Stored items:
[Start of section]
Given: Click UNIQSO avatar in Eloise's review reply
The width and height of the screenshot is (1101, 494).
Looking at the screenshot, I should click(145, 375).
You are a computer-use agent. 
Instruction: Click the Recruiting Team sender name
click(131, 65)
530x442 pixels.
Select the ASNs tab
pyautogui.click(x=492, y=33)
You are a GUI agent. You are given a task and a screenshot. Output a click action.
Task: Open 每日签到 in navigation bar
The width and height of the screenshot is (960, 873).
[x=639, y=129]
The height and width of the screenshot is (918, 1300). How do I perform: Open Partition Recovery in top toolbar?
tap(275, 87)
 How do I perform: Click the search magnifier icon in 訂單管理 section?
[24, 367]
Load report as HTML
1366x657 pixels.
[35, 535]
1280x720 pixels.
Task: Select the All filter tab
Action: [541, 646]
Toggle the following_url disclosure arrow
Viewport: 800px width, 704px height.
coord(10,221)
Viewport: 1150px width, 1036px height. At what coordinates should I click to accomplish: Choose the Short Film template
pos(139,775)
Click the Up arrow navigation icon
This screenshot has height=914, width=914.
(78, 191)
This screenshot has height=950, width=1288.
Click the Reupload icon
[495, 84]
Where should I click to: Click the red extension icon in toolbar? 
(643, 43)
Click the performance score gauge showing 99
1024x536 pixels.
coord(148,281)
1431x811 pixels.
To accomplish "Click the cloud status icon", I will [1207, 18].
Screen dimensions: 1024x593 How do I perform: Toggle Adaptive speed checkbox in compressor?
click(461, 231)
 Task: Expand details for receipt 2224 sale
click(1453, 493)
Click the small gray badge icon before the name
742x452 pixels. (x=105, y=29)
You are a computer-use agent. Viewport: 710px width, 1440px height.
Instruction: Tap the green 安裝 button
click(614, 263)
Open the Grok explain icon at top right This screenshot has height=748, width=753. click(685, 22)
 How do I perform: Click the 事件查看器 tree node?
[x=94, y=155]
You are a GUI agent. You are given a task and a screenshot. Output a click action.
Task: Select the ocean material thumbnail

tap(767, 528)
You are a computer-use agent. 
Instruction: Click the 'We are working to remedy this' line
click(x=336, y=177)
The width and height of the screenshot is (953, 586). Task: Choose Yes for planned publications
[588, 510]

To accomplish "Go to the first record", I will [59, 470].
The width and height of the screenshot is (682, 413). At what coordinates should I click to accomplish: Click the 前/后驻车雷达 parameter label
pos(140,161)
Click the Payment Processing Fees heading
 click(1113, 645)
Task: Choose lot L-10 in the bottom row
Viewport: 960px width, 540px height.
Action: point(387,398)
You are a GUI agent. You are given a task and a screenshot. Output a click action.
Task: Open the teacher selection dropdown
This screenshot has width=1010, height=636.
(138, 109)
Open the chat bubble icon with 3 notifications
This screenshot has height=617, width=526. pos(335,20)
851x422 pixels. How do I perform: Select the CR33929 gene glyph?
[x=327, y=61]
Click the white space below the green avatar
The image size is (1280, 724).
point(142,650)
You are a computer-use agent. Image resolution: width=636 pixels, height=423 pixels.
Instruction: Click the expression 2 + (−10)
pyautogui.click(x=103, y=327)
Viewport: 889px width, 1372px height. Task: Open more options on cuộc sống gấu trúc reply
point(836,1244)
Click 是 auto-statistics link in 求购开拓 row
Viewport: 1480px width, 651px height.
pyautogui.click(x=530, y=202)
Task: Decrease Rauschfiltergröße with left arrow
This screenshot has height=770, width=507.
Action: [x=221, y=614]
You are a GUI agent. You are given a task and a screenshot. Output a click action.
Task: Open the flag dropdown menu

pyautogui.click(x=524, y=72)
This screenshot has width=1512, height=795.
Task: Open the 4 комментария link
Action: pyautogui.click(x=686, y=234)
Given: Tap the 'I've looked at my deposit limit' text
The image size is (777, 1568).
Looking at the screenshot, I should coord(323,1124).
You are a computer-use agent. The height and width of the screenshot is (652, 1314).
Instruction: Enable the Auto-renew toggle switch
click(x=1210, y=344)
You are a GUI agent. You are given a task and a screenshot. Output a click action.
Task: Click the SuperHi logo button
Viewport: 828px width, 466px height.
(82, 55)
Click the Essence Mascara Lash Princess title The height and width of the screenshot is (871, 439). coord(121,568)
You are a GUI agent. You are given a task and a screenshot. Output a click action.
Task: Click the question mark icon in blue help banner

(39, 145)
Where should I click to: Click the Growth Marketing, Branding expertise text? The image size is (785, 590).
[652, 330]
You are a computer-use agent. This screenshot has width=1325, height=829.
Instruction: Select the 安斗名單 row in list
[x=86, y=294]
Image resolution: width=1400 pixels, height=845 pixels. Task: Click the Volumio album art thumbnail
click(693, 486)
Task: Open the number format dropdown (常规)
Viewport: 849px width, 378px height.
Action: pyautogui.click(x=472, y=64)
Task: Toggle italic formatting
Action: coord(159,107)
[End of section]
■ REQUIREMENT:
Say how many lines in the records contain the string "will", and say nothing else.

■ SOLUTION FOR THIS PROBLEM:
2